A Wall Street Journal article talked about how college kids are using “Notice of No Contact” orders to block each other, rather than deal with confrontation. NCOs were used as tools in Title IX cases, stalking, and domestic violence, but on college campuses the breadth of the policy has expanded:
If only life were like the internet may not be a fantasy for most, but for young adults whose social lives evolved in the digital age, the idea clearly has some appeal. It’s far easier to swipe right to show romantic interest than to approach another student after class. Much cleaner to ghost or block people you can’t stand than to physically dodge them at every party, especially when sharing the same small college campus.
I fear confrontation as much as anyone else, and I can’t imagine growing up in the world as it is now, where everything is so polarizing and overwhelming. I don’t know where the line is between what we should be forced to bear, and what we are allowed to ignore.
The speed that we get information also has made trends proliferate. So many new things are just a version of history with a new label slapped on. Dystopian fiction seems to be coming back. Yes, romantasy is a thing now, but we used to have paranormal romance. I got to a point where I began feeling fatigued by the Goodreads newsletters I got every month, blasting me with books that I should read, many with similarly-textured covers and premises that bled into one another. I would never be able to crest the wave of new content, and so much of it was just the same. The same trends, the same tropes, the same things that had already been validated by the market.

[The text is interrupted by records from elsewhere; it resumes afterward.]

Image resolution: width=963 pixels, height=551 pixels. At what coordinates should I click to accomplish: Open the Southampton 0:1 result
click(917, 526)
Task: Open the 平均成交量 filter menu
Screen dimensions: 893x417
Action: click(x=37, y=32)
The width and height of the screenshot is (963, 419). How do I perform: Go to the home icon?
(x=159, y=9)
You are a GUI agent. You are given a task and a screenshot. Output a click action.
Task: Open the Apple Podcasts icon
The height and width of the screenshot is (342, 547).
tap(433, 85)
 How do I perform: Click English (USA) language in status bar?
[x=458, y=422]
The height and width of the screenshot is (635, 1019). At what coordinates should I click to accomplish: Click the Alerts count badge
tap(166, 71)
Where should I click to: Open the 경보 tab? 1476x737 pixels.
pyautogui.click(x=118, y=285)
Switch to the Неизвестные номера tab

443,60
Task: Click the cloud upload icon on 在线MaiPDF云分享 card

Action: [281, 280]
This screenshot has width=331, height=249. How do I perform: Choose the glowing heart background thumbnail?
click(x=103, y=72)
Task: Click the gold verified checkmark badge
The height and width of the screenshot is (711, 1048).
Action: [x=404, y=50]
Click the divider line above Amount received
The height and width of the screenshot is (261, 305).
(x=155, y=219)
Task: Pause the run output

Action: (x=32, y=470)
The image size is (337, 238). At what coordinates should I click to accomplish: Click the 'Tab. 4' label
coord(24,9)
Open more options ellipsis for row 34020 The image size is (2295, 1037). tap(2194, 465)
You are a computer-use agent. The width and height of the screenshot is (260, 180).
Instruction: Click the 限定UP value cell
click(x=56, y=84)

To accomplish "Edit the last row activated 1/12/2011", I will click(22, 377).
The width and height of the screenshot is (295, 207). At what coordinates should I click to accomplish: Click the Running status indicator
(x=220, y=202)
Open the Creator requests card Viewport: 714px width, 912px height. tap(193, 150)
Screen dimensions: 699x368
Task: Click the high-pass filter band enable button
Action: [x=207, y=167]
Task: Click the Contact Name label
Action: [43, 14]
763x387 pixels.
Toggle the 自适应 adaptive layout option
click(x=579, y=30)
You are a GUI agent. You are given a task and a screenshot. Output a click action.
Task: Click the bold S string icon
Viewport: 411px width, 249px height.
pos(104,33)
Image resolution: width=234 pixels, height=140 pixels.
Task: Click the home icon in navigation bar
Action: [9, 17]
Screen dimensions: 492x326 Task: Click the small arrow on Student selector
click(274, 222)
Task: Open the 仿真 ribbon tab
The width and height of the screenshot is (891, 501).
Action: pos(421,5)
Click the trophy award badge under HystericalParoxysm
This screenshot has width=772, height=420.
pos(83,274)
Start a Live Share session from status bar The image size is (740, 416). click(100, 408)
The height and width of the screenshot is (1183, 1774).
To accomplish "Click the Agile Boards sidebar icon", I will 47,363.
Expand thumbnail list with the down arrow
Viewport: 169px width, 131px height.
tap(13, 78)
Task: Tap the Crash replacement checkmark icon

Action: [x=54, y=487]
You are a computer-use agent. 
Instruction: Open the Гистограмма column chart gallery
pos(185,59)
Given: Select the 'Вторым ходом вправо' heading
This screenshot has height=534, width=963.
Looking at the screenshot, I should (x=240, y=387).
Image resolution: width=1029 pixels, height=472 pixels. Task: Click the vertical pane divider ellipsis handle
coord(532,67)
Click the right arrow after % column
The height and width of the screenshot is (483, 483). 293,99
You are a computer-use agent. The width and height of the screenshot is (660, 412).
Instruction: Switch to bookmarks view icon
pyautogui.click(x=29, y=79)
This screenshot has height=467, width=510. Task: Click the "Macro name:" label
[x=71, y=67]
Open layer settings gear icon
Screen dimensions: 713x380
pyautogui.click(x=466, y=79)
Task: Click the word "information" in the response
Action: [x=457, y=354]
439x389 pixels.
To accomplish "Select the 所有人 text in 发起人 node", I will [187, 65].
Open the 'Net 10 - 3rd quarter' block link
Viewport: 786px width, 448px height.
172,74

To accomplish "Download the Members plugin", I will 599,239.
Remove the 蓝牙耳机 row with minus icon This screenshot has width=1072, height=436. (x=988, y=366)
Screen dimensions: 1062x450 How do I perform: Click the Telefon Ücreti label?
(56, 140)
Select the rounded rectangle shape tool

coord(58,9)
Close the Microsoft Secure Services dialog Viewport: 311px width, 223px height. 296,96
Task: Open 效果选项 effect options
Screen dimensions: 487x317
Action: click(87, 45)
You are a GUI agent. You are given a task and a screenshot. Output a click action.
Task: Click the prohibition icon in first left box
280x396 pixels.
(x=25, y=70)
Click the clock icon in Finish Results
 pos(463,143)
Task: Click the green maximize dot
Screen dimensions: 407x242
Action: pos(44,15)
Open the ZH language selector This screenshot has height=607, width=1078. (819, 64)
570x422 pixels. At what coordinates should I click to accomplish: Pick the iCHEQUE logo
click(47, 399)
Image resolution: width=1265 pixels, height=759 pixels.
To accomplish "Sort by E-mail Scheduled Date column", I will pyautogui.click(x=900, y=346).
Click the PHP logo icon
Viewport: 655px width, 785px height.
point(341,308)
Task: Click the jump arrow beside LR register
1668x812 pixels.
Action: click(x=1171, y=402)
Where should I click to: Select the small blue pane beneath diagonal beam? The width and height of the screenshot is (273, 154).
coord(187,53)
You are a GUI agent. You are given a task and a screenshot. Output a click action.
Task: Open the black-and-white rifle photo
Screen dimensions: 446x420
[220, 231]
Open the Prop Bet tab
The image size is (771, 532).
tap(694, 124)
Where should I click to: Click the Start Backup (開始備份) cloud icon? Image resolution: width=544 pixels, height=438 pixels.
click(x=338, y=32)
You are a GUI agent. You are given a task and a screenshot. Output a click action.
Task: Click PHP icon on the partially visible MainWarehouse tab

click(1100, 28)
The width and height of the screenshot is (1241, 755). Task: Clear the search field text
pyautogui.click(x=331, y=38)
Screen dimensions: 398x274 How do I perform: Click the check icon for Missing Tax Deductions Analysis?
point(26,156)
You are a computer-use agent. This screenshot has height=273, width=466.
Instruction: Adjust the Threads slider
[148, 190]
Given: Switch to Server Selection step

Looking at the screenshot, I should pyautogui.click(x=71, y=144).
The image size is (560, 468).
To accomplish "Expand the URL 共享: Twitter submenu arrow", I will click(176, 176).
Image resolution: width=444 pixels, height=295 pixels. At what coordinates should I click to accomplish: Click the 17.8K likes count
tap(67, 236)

It’s like seeing all the billboards in San Francisco, which have all been refreshed to include AI in some way, shape, or form. Come the next buzzy keyword, they’ll find a way to insert that, too. There’s also this one, which made me laugh:
As someone living in San Francisco, I like observing the duality. The isolation of technology and the colorfulness of so many people crammed into one city.
My own rebellion has been to return to the old things, instead of being sucked into the endless cycle of new, new, new. Here are some of the things I’ve done lately that have helped me feel a little more grounded:
Getting a library card. It’s helped me rediscover old books I never got around to reading.
Leaving the phone at home when I go for a walk.
Taking public transit more. Looking at the people sitting on the seats around me (but not too long because I don’t want to start something), and saying thanks to the bus driver when I get off.
In that vein, observing the people around me. Looking at what they’re wearing or doing, and wondering at them a bit, if only for a respite from my own life.
Going through my old clothes from my childhood home and adding some of them back to my closet instead of buying new ones.
Calling up old friends on the phone—phone calls are still weird to me, but they’re actually such a great way to connect with someone far away. There’s something warming about hearing the voice of someone you love, even if you can’t see them.
What does all of this have to with writing? Nothing and everything. How do we write with feeling if we numb ourselves to feeling anything in our own lives? How can we create realistic character arcs if we duck away from the challenge of our own character growth? Sometimes, returning to the old feels like returning to my roots.
—Sophie
Something I wrote today:
Silver hair curls around a shadowed face, obscured by the black hood of his cape. I see high cheekbones, the sharp arch of collarbones through the fur at his neck. Every part of him seems to have been rubbed against a whetstone. Then he tips his head back, his hood falling, and I inhale sharply. Remembering the eyes I saw in the woods.